Excerto ::
□ □ □

A constituição de 1822 teve como inspiração a Constituição Espanhola de Cádis, que era bastante radical. Tinha por base o principio de Montesquieu de separação dos poderes, atribuindo ao monarca apenas o poder moderador. Imagine-se, num país onde havia gente que tinha vivido no tempo de Pombal, passar, de um dia para o outro, de um regime absolutista para outro em que o Rei era apenas um mero figurante. Usando uma analogia com as artes, era como se a personagem principal, a meio do espectáculo, passasse para a plateia, assumindo o lugar de mero espectador.
Este regime não durou muito tempo porque no ano seguinte o Infante D. Miguel sublevou o exército e levou a cabo um golpe em Vila Franca, restaurando o absolutismo em Portugal. Este episódio ficou conhecido como a "Vilafrancada" e contou com o apoio de muitos liberais moderados (como era o caso de Palmela), que não estavam de acordo com o radicalismos dos "Vintistas". D. Miguel tornou-se comandante do Exército, o que lhe conferiu um poder quase absoluto. Não satisfeito, em Abril do ano seguintes levanta um cerco ao pai no Paço da Bemposta, mas desta vez o Rei não o apoia e com o auxílio das potências estrangeiras refugia-se num navio de Guerra e D. Miguel é obrigado a partir para o exílio. Foi a Abrilada.
D. João morre em 1826 e coloca-se a questão da sucessão. Seria D. Pedro, que era imperador do Brasil, ou D. Miguel, uma vez que o irmão era agora soberano de um país estrangeiro? D. Pedro era reconhecido como o legítimo rei pelos liberais, mas este abdicou da coroa na figura da sua filha, Maria da Glória, mas que deveria casar-se com D. Miguel, seu tio, no que foi uma tentativa de pacificação que não surtiu efeito. Paralelamente, o então imperador do Brasil outorga uma constituição muito mais moderada do que a de 1822, que ficaria conhecida como a Carta Constitucional, em torno da qual se arregimentariam os liberais moderados, conhecidos como cartistas.

□ □ □

Entradas de dados recolhidas
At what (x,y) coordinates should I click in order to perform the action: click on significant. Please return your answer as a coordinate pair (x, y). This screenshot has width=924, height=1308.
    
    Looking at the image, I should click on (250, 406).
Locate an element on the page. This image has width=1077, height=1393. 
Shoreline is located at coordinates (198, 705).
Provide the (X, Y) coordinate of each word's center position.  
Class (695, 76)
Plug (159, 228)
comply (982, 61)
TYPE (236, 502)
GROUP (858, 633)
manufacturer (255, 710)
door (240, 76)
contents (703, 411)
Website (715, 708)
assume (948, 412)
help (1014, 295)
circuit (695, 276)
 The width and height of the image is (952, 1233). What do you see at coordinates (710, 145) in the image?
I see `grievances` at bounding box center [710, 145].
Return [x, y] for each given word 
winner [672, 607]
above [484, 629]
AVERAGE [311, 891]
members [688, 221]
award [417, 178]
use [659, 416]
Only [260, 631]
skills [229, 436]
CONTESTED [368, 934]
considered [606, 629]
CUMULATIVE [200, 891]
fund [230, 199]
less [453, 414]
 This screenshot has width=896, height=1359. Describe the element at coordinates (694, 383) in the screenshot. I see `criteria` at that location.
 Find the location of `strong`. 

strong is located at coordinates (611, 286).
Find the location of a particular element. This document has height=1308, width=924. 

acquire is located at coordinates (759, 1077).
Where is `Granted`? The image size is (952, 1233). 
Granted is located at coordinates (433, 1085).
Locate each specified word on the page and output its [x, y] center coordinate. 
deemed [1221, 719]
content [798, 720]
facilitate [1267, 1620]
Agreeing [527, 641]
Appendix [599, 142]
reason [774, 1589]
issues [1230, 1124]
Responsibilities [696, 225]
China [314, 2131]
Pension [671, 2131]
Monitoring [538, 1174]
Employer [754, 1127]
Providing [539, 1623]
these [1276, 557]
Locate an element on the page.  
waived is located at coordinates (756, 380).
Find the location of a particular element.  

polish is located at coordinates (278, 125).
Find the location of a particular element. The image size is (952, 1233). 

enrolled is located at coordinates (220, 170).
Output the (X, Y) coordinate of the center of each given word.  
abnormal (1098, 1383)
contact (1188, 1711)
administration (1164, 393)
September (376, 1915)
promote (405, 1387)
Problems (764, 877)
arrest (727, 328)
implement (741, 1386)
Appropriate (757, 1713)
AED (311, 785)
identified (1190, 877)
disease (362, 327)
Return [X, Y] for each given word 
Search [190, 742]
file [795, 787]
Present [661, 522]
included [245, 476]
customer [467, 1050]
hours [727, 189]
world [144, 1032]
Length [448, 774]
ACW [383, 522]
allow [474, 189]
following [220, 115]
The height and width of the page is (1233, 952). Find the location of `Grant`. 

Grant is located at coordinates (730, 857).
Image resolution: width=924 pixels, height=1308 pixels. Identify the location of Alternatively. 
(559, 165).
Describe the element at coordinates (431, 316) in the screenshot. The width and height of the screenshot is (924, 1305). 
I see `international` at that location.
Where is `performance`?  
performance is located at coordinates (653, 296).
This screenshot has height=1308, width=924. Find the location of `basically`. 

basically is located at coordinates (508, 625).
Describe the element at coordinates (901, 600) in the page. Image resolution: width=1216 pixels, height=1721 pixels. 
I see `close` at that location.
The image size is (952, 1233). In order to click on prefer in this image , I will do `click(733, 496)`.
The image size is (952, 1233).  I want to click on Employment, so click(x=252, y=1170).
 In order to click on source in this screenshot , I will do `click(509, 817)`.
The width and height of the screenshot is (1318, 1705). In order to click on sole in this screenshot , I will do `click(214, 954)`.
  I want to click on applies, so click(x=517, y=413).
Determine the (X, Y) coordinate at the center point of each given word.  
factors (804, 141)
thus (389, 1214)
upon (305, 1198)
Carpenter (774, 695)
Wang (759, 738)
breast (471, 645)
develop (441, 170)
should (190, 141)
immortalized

□ □ □

Exercício A :: No excerto sobre a Constituição de 1822, volte a escrever o trecho de "A constituição de" a "de mero espectador.", trocando "monarca" por "soberano".
Exercício B :: Dê seguimento ao excerto sobre a Constituição de 1822 e a sucessão de D. João, começando depois da última frase.

Resposta A ::
A constituição de 1822 teve como inspiração a Constituição Espanhola de Cádis, que era bastante radical. Tinha por base o principio de Montesquieu de separação dos poderes, atribuindo ao soberano apenas o poder moderador. Imagine-se, num país onde havia gente que tinha vivido no tempo de Pombal, passar, de um dia para o outro, de um regime absolutista para outro em que o Rei era apenas um mero figurante. Usando uma analogia com as artes, era como se a personagem principal, a meio do espectáculo, passasse para a plateia, assumindo o lugar de mero espectador.

Resposta B ::
D. Miguel, no exílio em Viena, concordou com o casamento e jurou a carta, na presença do Imperador Austríaco, mas chegado a Lisboa proclama-se Rei Absoluto. D. Pedro abdica da coroa brasileira noutro filho seu (futuro D. Pedro II) e vem para a ilha Terceira onde organiza uma armada que haveria de desembarcar no Mindelo em 1832, e que resistiu a um cerco de um ano na cidade do Porto. Num golpe de génio, O futuro Duque de Terceira, a bordo de uma armada comandada por Napier, numa tentativa para aliviar o cerco, dirige-se ao Algarve, a partir do qual, sem grande oposição, entra em Lisboa e decide a guerra a favor dos Liberais, obrigando, uma vez mais (e desta vez definitivamente), ao exílio de D. Miguel.
Com o triunfo dos liberais sobe ao trono D. Maria II, que teve que se bater, numa tarefa nem sempre bem conseguida, com a rivalidade entre cartistas (apoiantes da carta outorgada em 1826 por D. Pedro) e vintistas (ala mais radical, que defendiam a constituição de 1822). O pais só entrou nos eixos em 1851, com o golpe da regeneração de 1851 no Porto, abrindo estrada para os progressos no tempo do fontismo.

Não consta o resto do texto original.